What gets your goat is the wince-inducing moments of vulgarity. A peasant operates the hand-held fan for a sleeping British woman with groaning and repeated masturbatory movements...A man auctioning the prostitute Heera offers to pull down her ghagra for better customer satisfaction....Throughout, the cleavage quotient is much too large.

Alas, the narrative lacks true voluptuousness. You appreciate director Ketan Mehta's strong sense of epic sweep and his remarkable joy in arranging characters in a seemingly spontaneous spatial harmony. Nitin Chandrakant Desai's art work and Himman Dhamija's cinematography add to the film's look of poised extravagance. But they don't signify the special blend of the epic and epicurean which sets historical text into an inviting cinematic context.

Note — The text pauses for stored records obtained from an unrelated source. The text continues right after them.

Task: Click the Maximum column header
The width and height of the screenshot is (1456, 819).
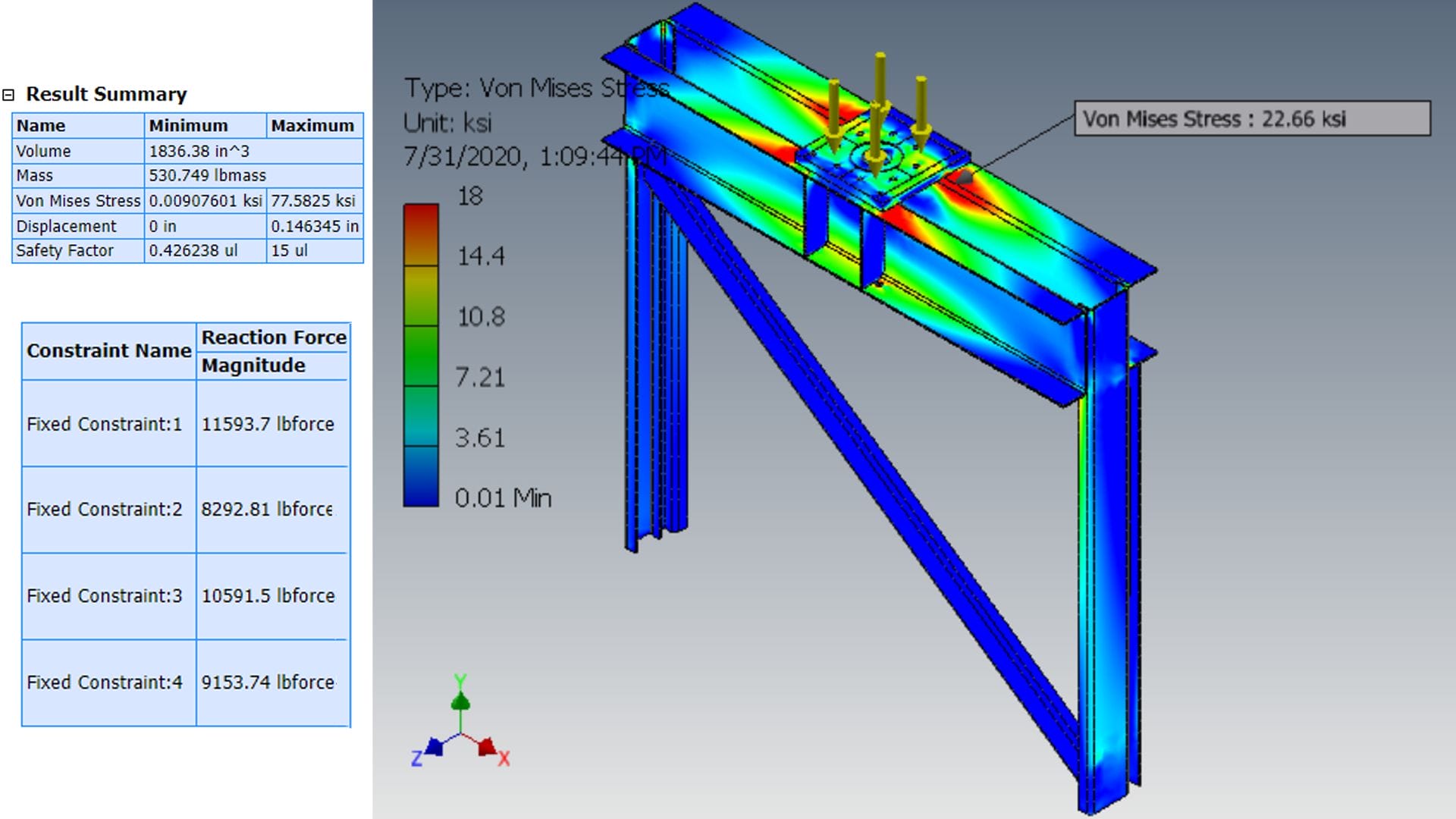Action: (312, 126)
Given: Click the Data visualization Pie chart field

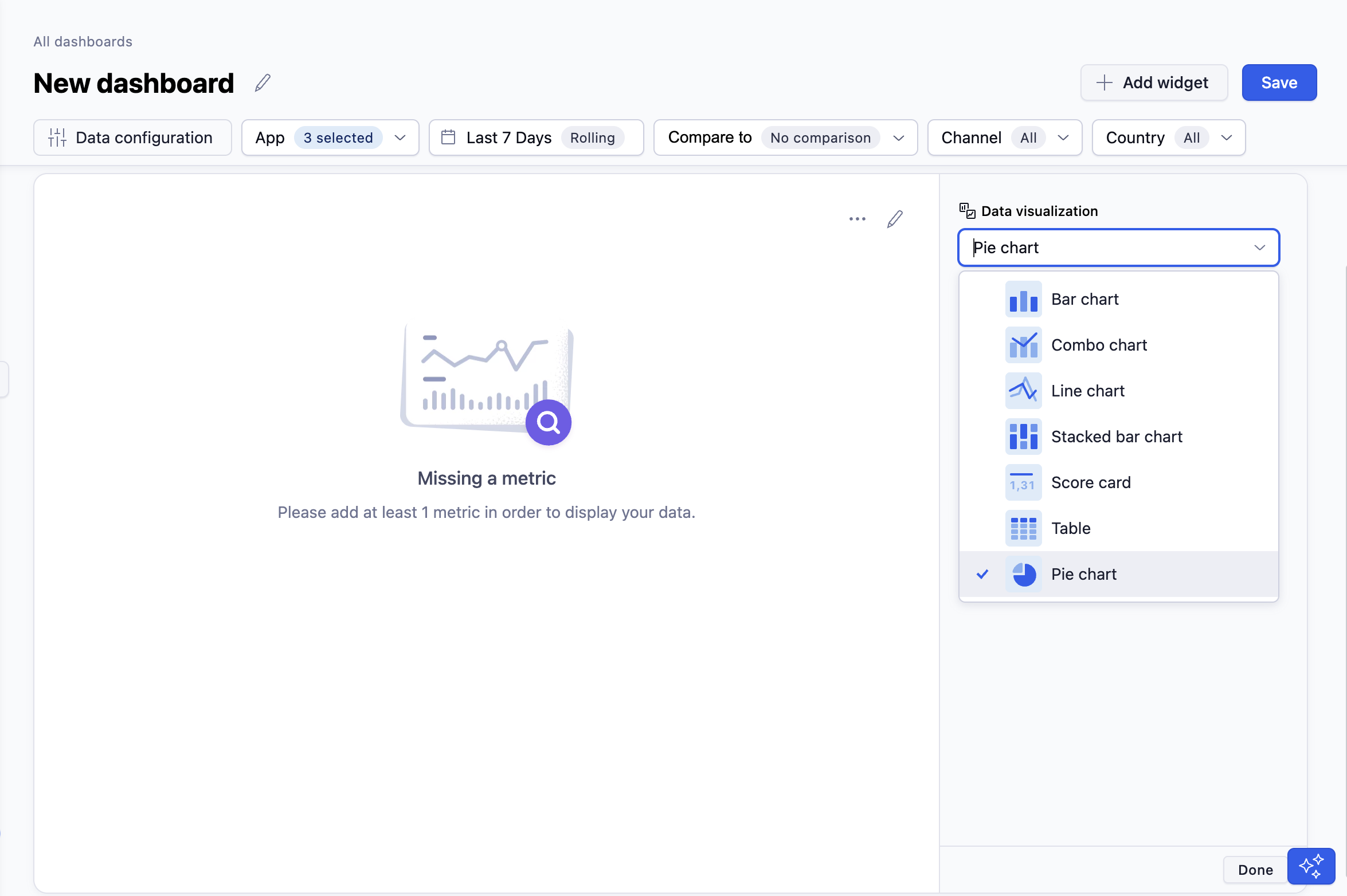Looking at the screenshot, I should pos(1118,247).
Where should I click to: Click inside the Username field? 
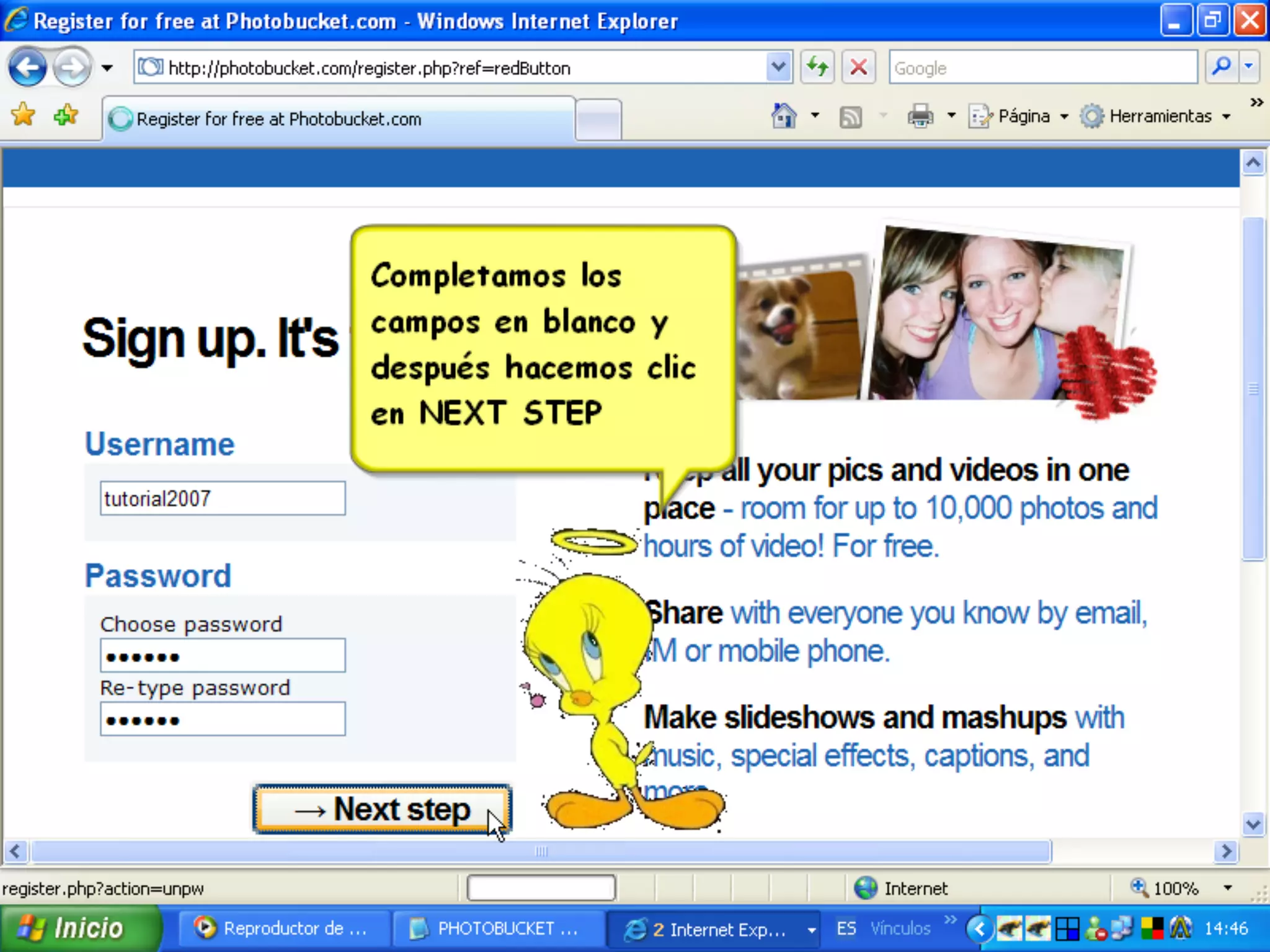click(x=223, y=498)
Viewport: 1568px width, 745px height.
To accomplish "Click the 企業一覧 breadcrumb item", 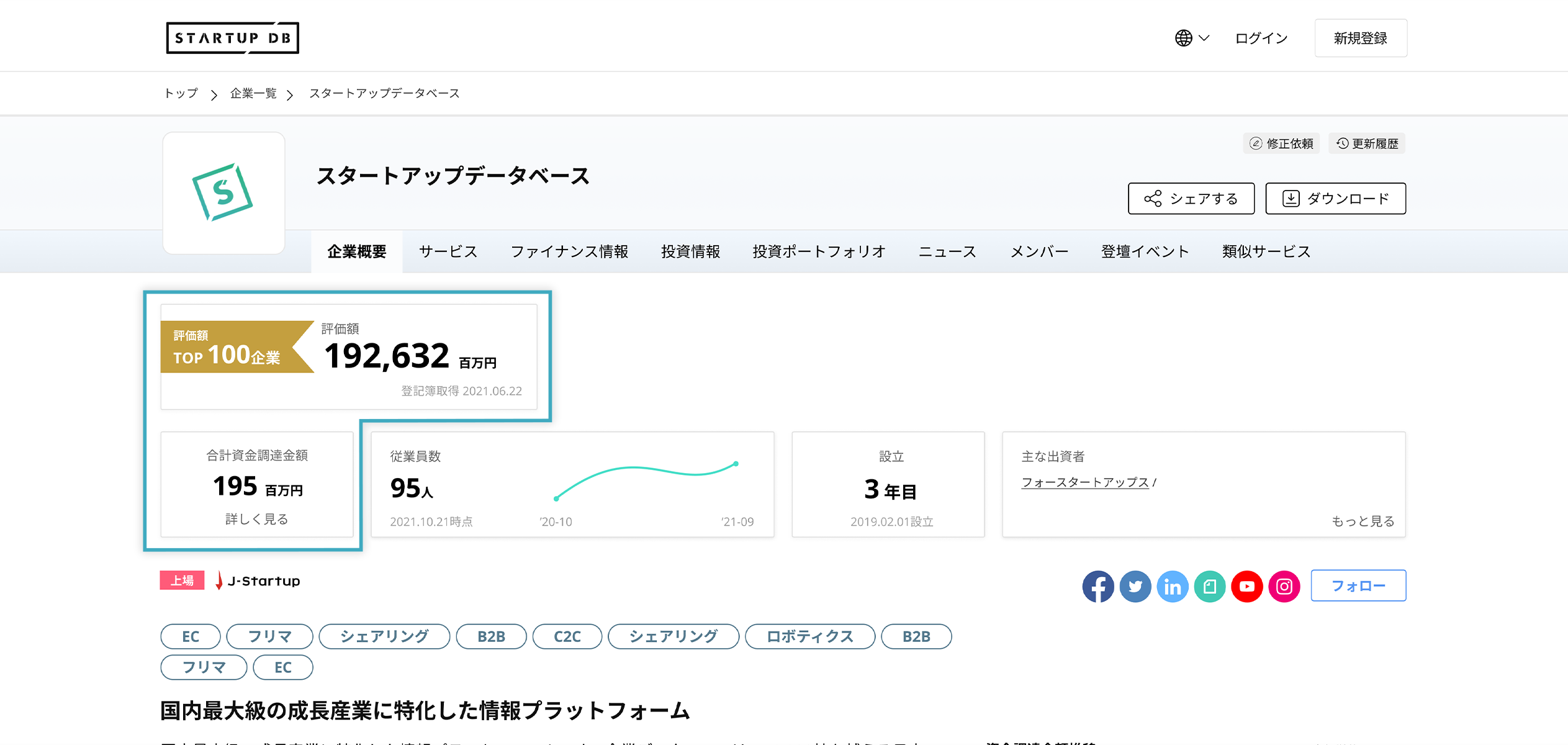I will 253,93.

Faroukh Dhondy's script is more kitschy Bollywood than an actual chronicle of history. And that amazing director Ketan Mehta is hell-bent on eradicating the image of an avante garde by designing that opulent oddity known as The Big Bollywood Extravaganza.

End-result? A film that's more hysterical than historical, more corny than captivating. There is no dearth of brilliant cinema in Mehta's film - no mistake about that. But if you're looking for the director's incredible flair for blending socio-political comment with colour and spice, then go for Mehta's "Mirch Masala" or "Bhavni Bhavai". There, folklore met a feisty flavourful narrative in a sweeping synthesis.

In "Mangal Pandey..." the synthesis is sometimes sythentic, sometimes sympathetic, and occasionally pathetic. That feeling of witnessing a wondrous eruption of a slice of history is sliced into compartmentalized kitsch. A.R. Rahman's songs don't help stem the tides of disappointment.